### [RECORDED INFORMATION]
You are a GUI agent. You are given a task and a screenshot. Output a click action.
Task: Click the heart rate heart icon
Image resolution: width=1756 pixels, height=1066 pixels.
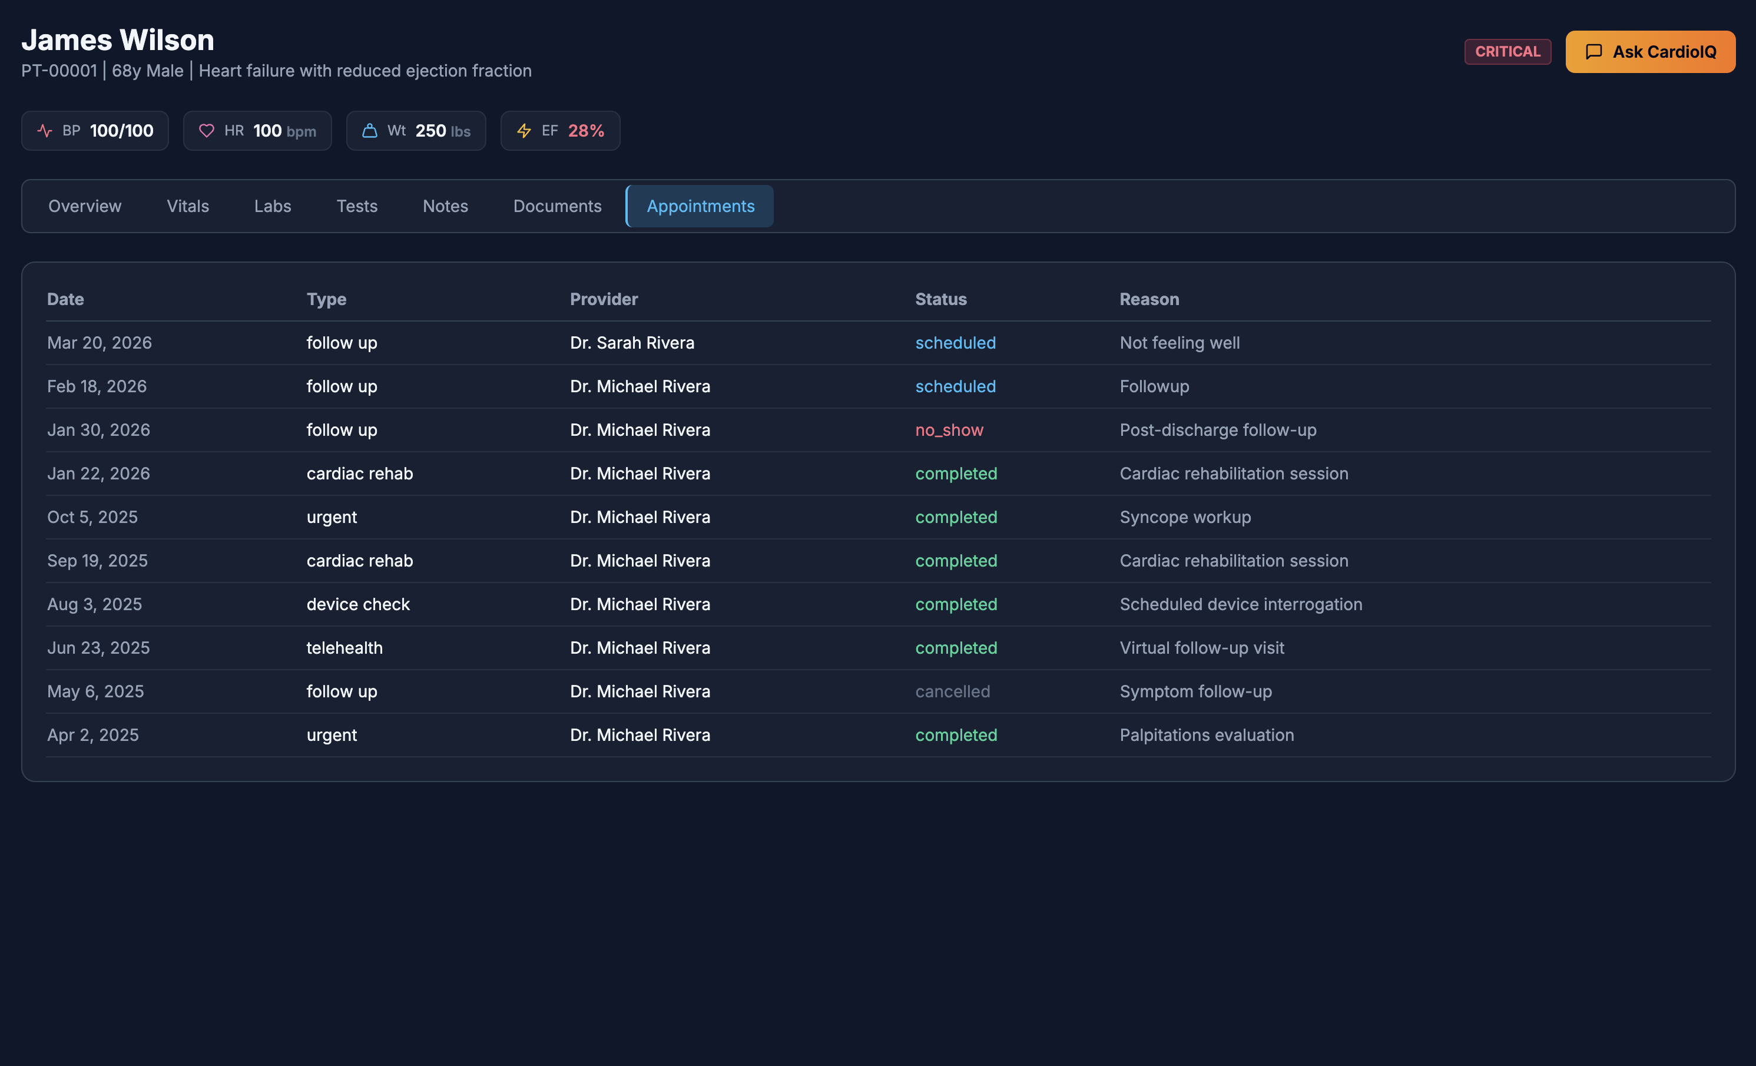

...

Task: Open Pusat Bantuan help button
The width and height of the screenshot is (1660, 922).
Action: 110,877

...

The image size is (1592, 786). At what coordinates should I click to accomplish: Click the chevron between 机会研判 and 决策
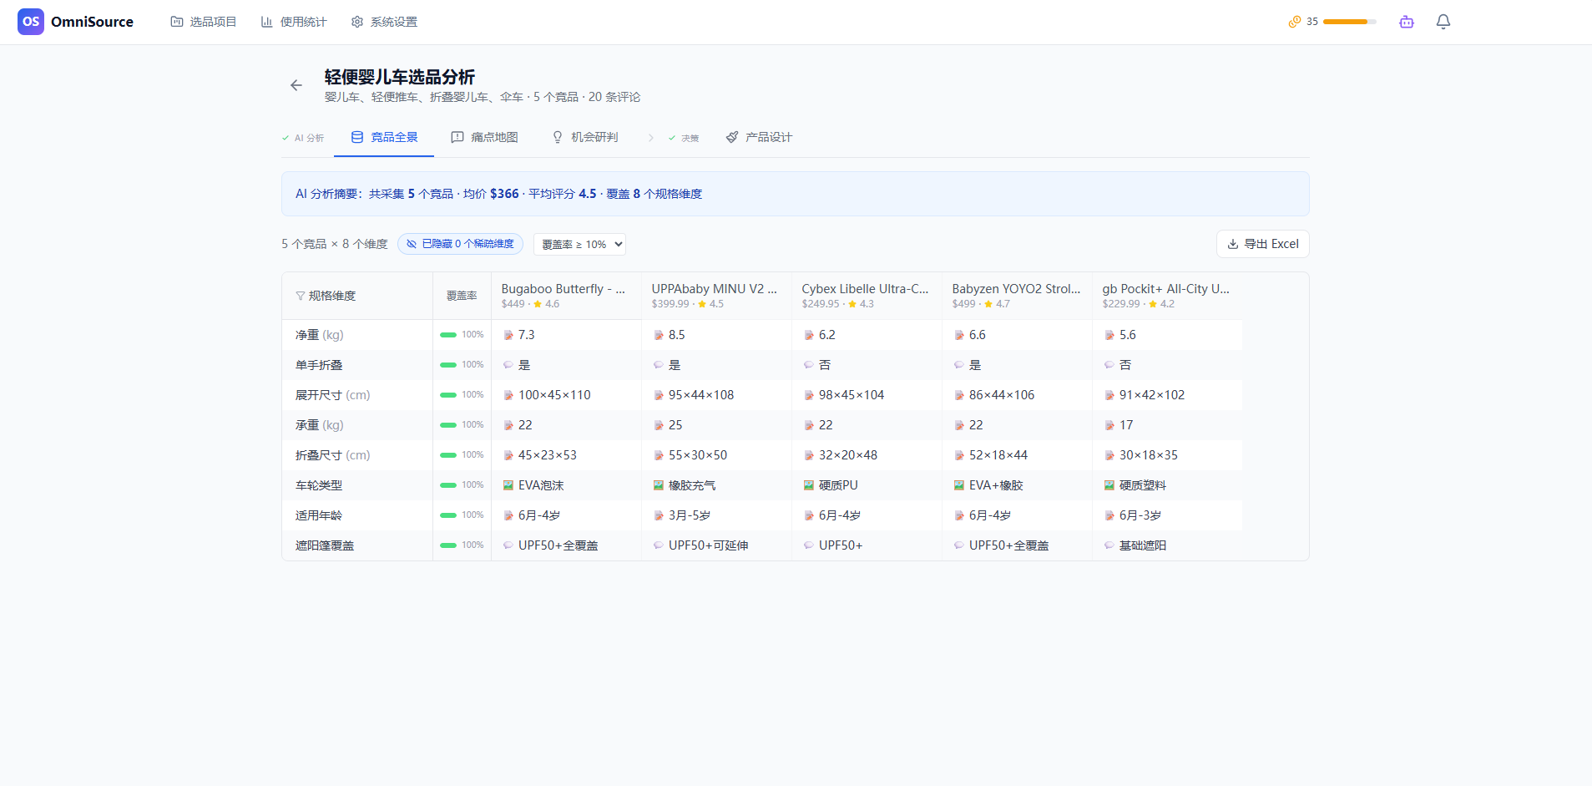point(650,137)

### [HOW TO COMPLETE THIS TASK]
From the line that has "You are a GUI" through the line that has "Image resolution: width=1756", copy every line exactly as it appears above, and leave out all others.

### [TASK RESULT]
You are a GUI agent. You are given a task and a screenshot. Output a click action.
Task: Click the heart rate heart icon
Image resolution: width=1756 pixels, height=1066 pixels.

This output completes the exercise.